The control means is preferably arranged to switch, vary or
alter the collision, fragmentation or reaction device 4 back and
forth between at least two different modes. If the collision,
fragmentation or reaction device 4 comprises an Electron Capture
Dissociation fragmentation device then the electron source or beam
may be switched ON in a first mode of operation and may be switched
OFF in a second mode of operation.
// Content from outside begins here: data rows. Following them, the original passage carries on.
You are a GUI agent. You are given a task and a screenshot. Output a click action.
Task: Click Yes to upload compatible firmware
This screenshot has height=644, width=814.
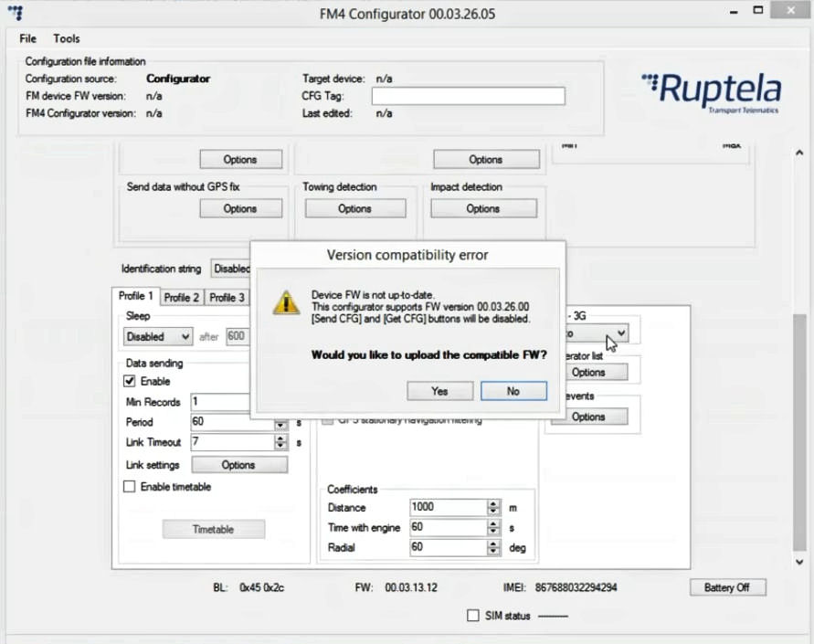tap(439, 391)
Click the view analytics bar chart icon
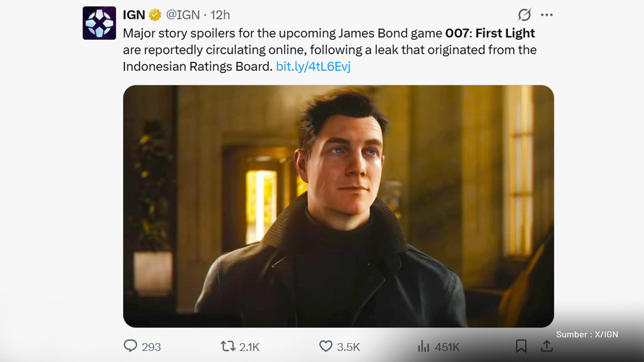 click(424, 346)
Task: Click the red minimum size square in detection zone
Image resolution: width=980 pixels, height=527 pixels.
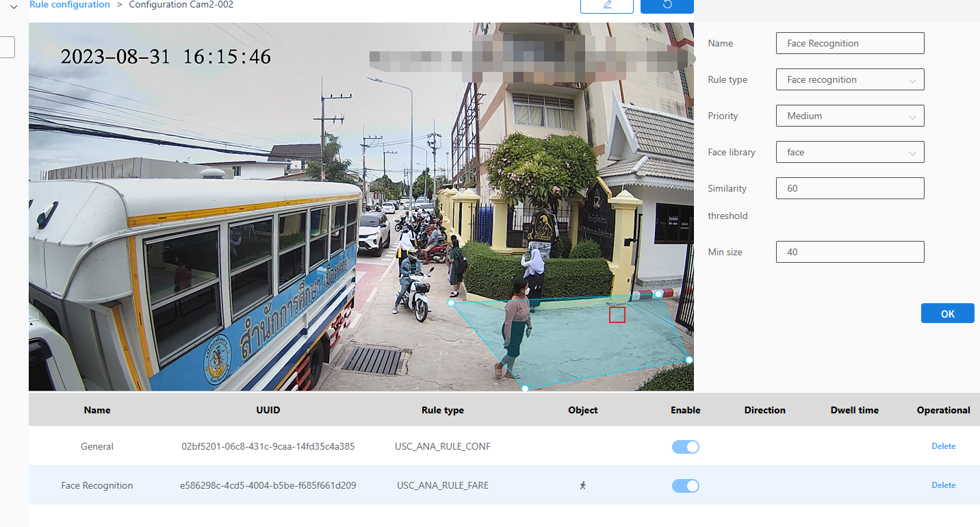Action: 617,315
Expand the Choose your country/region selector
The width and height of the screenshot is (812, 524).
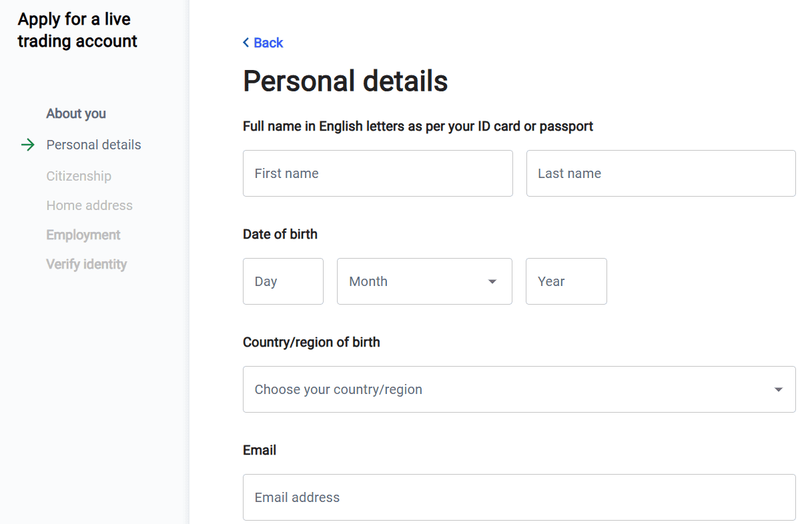519,389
If the collision, fragmentation
or reaction device 4 comprises an Electron Transfer Dissociation
fragmentation device 4 then reagent ions may be injected into an ion
guide or ion trap comprising analyte ions in a first mode of
operation and substantially no reagent ions may be injected into the
ion guide or ion trap in a second mode of operation. If the
collision, fragmentation or reaction device 4 comprises a Surface
Induced Dissociation fragmentation device then the analyte ions may
be directed so that they collide or impinge upon the surface or
target plate in a first mode of operation and the analyte ions may be
directed straight past the surface or target plate in a second mode
of operation so that the analyte ions do not collide or impinge upon
the surface of target plate.
In one embodiment the control means may switch, alter or vary
between modes approximately every second. When the mass spectrometer
6 is used in conjunction with an ion source 1 being provided with an
eluent separated from a mixture by means of liquid or gas
chromatography, the mass spectrometer 6 may be run for several tens
of minutes over which period of time several hundred high and low
fragmentation or reaction mass spectra may be obtained.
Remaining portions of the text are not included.